Spaghetti ala scoglio
- 15 muli
- 100 g małych krewetek (gamberetti)
- 5 ogonów krewetek (scampi)
- 250g małży świeżych (albo trochę tych w sosie własnym)
- 125g ośmiornicy
- 125g kalmarów
- czosnek
- peperoncino
- dużo natki
- oliwa z oliwek
- można dodać pomidory, ale ja nigdy w tej wersji nie robiłam
W garnku otworzyć oczyszczone małże i mule. Nie wylewać wody, którą wyrzucą, tylko trzeba ją przefiltrować z zanieczyszczeń np. przez drobne sitko. Następnie dodać do wody, w której będzie gotowany makaron.

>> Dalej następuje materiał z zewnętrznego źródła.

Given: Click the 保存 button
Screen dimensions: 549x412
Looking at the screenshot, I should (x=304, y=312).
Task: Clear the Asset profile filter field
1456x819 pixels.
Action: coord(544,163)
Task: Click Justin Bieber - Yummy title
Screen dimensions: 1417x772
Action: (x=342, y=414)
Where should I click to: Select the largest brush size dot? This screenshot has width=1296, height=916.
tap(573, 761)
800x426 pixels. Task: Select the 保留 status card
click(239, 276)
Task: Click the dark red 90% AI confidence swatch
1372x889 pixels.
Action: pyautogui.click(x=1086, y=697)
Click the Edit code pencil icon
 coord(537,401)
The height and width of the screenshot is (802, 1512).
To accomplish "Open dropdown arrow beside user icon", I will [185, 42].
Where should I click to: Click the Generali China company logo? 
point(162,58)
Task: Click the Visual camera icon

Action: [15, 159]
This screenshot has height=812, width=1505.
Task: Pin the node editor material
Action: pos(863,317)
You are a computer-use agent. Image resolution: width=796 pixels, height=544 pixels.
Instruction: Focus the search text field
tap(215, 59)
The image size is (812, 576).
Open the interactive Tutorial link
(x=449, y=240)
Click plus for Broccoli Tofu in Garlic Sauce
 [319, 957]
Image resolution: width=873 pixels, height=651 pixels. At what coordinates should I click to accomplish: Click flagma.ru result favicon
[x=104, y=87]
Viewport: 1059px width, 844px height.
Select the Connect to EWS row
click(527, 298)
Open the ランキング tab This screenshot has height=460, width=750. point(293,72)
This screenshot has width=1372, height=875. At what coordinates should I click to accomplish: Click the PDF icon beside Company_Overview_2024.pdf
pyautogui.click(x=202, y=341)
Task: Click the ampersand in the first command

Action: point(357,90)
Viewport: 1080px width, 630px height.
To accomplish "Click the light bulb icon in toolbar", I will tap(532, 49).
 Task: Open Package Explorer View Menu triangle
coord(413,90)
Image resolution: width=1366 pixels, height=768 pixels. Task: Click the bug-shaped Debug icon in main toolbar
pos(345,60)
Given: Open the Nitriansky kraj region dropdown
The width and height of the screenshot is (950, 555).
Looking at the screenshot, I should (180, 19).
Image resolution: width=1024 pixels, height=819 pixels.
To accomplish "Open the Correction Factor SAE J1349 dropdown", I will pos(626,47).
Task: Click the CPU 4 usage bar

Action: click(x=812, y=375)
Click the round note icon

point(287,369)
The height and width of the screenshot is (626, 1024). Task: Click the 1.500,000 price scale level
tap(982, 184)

Jeśli będą dodawane pomidory: obrać je, usunąć środek z pestkami i pokroić w drobną kostkę.
W bardzo obszernej patelni, podsmażyć na oliwie pomidory z czosnkiem i peperoncino. Następnie dodać kalmary, później ośmiornice, małże i mule, a na koniec oba rodzaje krewetek. Podlać winem (białym!!!) lub woda z makaronu. Wszystko na dość mocnym ogniu. Następnie dodać bardzo, bardzo al dente spaghetti i często mieszając dokończyć ich gotowanie, jeśli trzeba, dodać więcej wina lub wody. Na koniec posypać obficie natką.
Dla tych co nie wiedzą: nie dodajemy parmezanu, ani żadnego innego sera!!!